| The
Preacher’s Corner
By Rev. Dr. Milton Winter
Embarrassing
when I flub my words
Recently I received a wonderful gift,
the volume on “Language” from the revised edition of the
Encyclopedia of Southern Culture. Since preachers, along with journalists,
teachers and lawyers, are people who get their living by words, this
volume on “language,” especially as we Southerners use it,
will be very interesting to me.
Having said how important language is
to my calling, you can understand how embarrassing it is to me when
I flub my words. Recently I did so, while leading our congregation in
saying the 23rd Psalm, which we do each time we receive the Holy Communion.
I am not sure how many churches use the
23rd Psalm in connection with the Lord’s Supper, but it has always
seemed to me a lovely custom. I first learned it at the church I served
in Chicago where it was a custom going back as far as anyone could remember.
I brought the practice with me to Holly Springs, and I think it has
come to mean as much to our congregation as it does to me.
The 23rd Psalm is one of the few texts
you can count on a mixed group of people to know by heart. There are
fewer and fewer things that people can repeat from memory. When we say
the Lord’s Prayer, people get confused over words — the
Methodists and Episcopalians have their “trespasses,” and
we Presbyterians have our “debts.”
Besides that, most of us are not encouraged
to memorize much any more. Not everyone knows the words to the National
Anthem, and virtually none of us can sing anything beyond the first
verse — there are six or eight — and we had to learn them
all in sixth grade but I confess they have completely faded from my
recollection.
But the 23rd Psalm, recited according
to its text in the King James Version is one of the great remembered
treasures of the Western mind, and a minister can still count on a congregation
in a service of worship to be able to repeat it without a printed text
to prompt. People from any and all denominations can do so, as of course,
can members of Hebrew temples and synagogues. People in the hospital
hovering in the twilight between consciousness and coma, as well patients
with dementia who cannot recognize their closest relatives, have said
this Psalm with me — defying all predictions as to their ability
to know or remember.
The 23rd Psalm is a passage of literature
that has been known and believed by more people than any other in history,
and if you can say it, you are uniting in a common belief that is the
most widely treasured in the history of humankind. It is etched into
the “hard drive” of the mind, and seems to me to be one
of the last things we remember at the end of our pilgrimage on this
earth. It is a good way of committing one’s spirit to the eternal.

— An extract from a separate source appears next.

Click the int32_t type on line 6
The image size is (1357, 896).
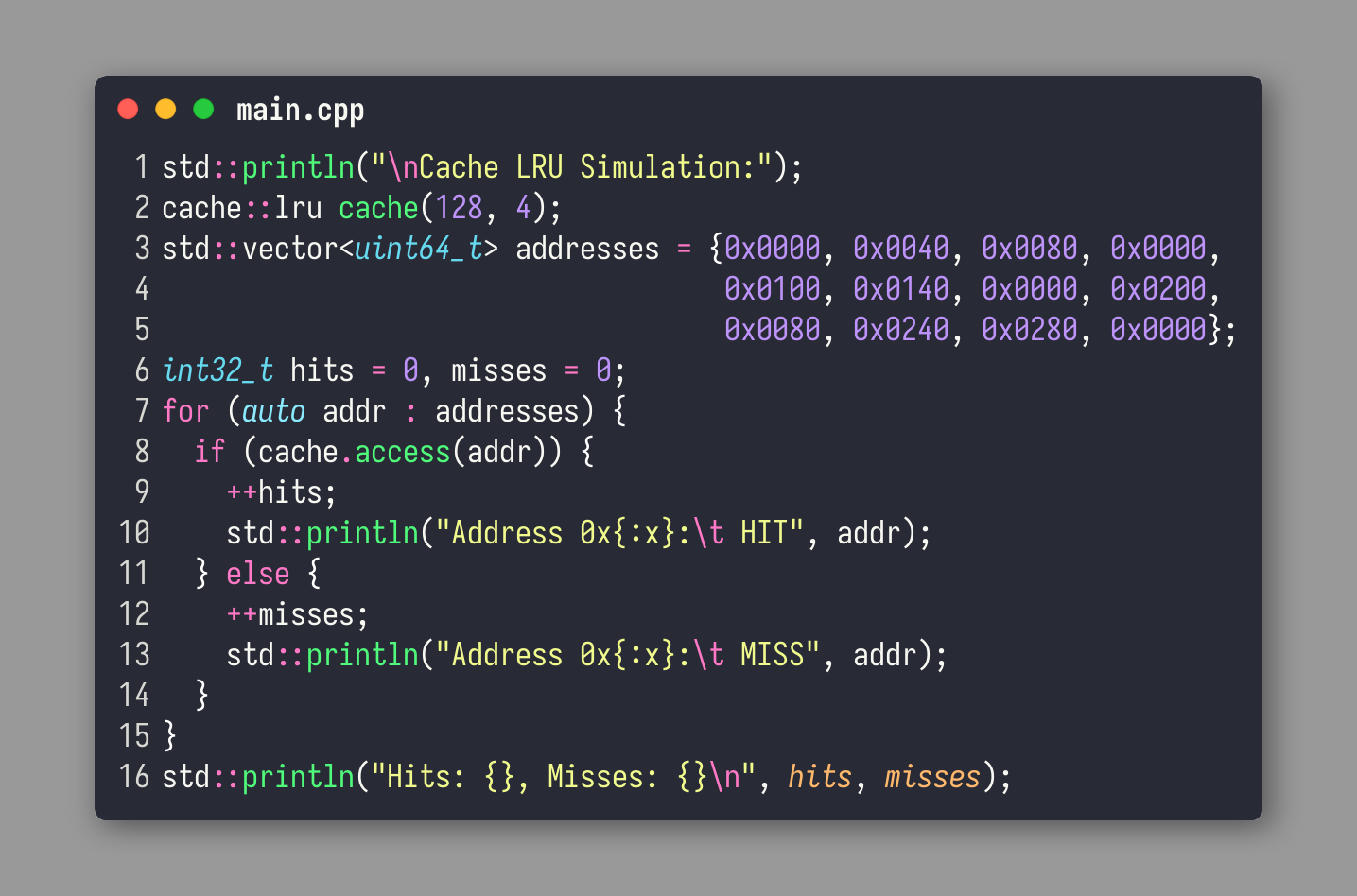(218, 370)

That said, you can imagine how appalled
I was when I forgot the words during a recent service in our church!
My forgetfulness is illustrative of the unconscious nervousness that
may affect even a practiced public speaker. I tried to cover my lapse
by feigning a cough — but I could not think of the words.

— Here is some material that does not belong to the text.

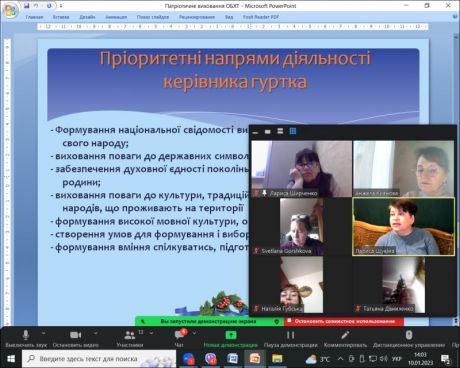Pause the screen demonstration

coord(290,338)
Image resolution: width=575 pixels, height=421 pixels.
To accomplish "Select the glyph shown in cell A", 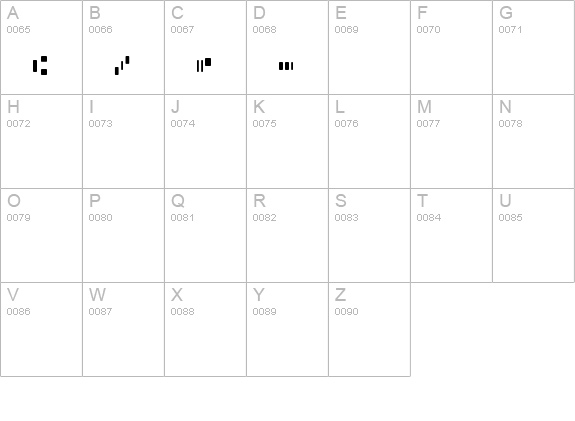I will [x=40, y=66].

I was grateful that my congregation was
kind enough to keep on with the recitation, for my friends Rook and
Marie Moore told me how the minister at the Fifth Avenue Presbyterian
Church in New York City once forgot the words to the Apostles Creed.
The entire congregation hesitated, then halted, then burst into peals
of laughter. Such is a congregation’s delight when we usually
self-assured clergy reveal our fallibility and frailty to our flocks.
They like, I think, to know we are as human as they are.
Sometimes a flub relieves the tension.
As it happened, the Communion where I forgot the words was a particularly
somber service, as Communions sometimes are for us Presbyterians. We
are not always as good at “celebrating” the Sacrament, which
is a verb that is properly used to describe the administration of the
Eucharist. It is, after all, as that good word means, a service of joyful
thanksgiving.
Anyhow, I think my mistake caused a few
smiles — and it reminded me of the time when my friend Jimmy McClanahan
flubbed the Psalm while leading the graveside service for my mother’s
interment some years ago at our family cemetery in Clinton, Ky. It was
a beautiful December day, and the clouds framed a deepening purple sunset
over fields of winter wheat stretched out to the horizon, in all directions,
beyond the bare-branched trees of that old familiar hillside where so
much of my family’s sacred dust resides, and where my ashes, too,
will someday await the coming of resurrection morn.
All that was needed was a bagpiper, but
those clouds with their portent of an approaching snowstorm supplied
a music sufficient for the wistfulness of that particular afternoon.
So when Jim forgot the words, my cousins and I found amusement at his
predicament, so that caused us to beam reassuring smiles that encouraged
him to go on. We realized immediately that this little hitch was just
what was needed to get us over the hump.
They say that every great picture or
performance should have a little imperfection to remind us that the
artist or musician is human. You and I are not perfect and no matter
how hard we may try to project that image to the world, God, in a divine
sense of good humor, will remind us of that — sometimes at the
most inopportune moments. But I am convinced God does this to relieve
us of the burden of trying to be what we are not and cannot be.
It is a reminder that humility and forgiveness
are among the saving graces of life.